Americans secured 88,836 refinance loans in the fourth quarter, up 20 percent on an annual basis. That translates to $246 billion, a gain of 27 percent from the fourth quarter of 2016.
“The increase in refinance originations is surprising given the rising interest rates in the fourth quarter, but many homeowners may have been trying to lock in still relatively low interest rates before those interest rates rose further,” Blomquist said.
CALIFORNIA DOMINATES LIST OF BEST U.S. WINE DESTINATIONS
It’s all about the West Coast when it comes to American wines, according to a new report. And while Napa and Sonoma counties of course rank high, Alameda County is also a prominent destination for vinophiles.
That’s according to a recent study by SmartAsset, which ranked the 25 best U.S. counties for wine in 2017 based on concentration, number, and quality of wineries. More than half of those counties are located in California, with Napa and Sonoma ranking No. 3 and No. 5, respectively.
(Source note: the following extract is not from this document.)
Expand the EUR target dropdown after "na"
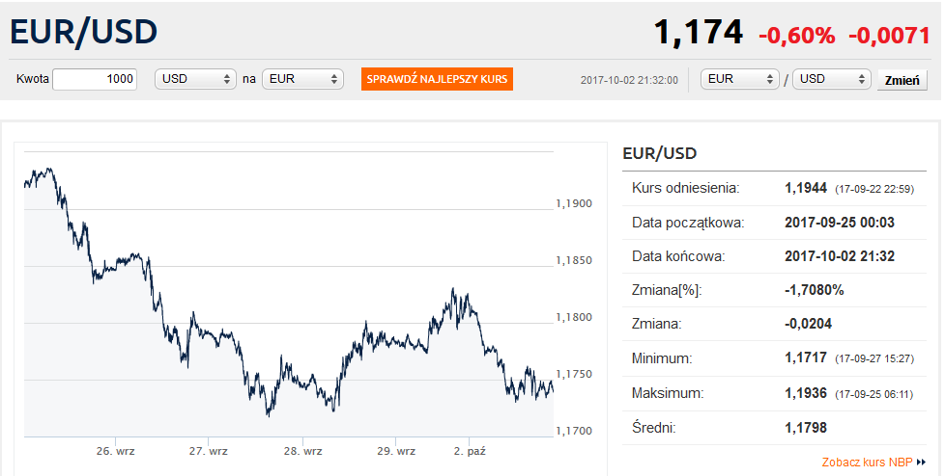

Those two counties also have the most total wineries in the nation, as well as the highest concentration.
The other Golden State counties that landed in the top 10: San Luis Obispo (No. 4), Alameda (No. 6), Santa Barbara (No. 7), San Joaquin (No. 9), and Amador (No. 10). The Pacific Northwest claimed the top two spots, with Yamhill County, Oregon ranking No 1. and King County, Washington at No. 2.
BLESSED RELIEF: BAY AREA RENTS DOWN ACROSS THE BOARD IN MARCH
Bay Area rents may have finally reached unsustainably high levels, as prices in both Oakland and San Francisco have fallen by about 10 percent from last March.
Zumper’s latest rent report puts the median monthly rent for a one-bedroom unit in San Francisco at $3,270 — still the most expensive in the nation but down 1.2 percent from February and 8.9 percent year over year. Oakland saw even bigger declines, with the median $2,000 monthly unit renting for 5.2 percent less than it did last month and 11.1 percent less than in March 2016.
Rents are also softening in Silicon Valley, though not quite as dramatically. At $2,180, San Jose is the country’s fourth most expensive rental market, with prices down 2.7 percent moth over month and 3.1 percent year over year.
IS SILICON VALLEY’S ECONOMIC FOUNDATION SHOWING CRACKS?
Although Silicon Valley’s economy continues to lead the U.S. for innovation jobs, high housing prices and rents and crippling freeway congestion pose challenges for the region’s economy moving forward.
The Mercury News reports that Silicon Valley grew innovation jobs by 8 percent in 2016, the highest rate in the nation. The region has a total of about 479,000 innovation jobs, ranking it No. 3 in the U.S. behind the much larger Southern California and New York metropolitan areas.
But worsening traffic means that it is taking those Silicon Valley workers 15 percent longer — an average of 70 minutes per day — to get to and from those jobs than it did seven years ago. And of course, the region’s well-documented housing shortage could restrict the number of employees who can afford to live in Silicon Valley. Since 2010, the region’s population has grown by 6 percent while new housing units increased by 2.6 percent.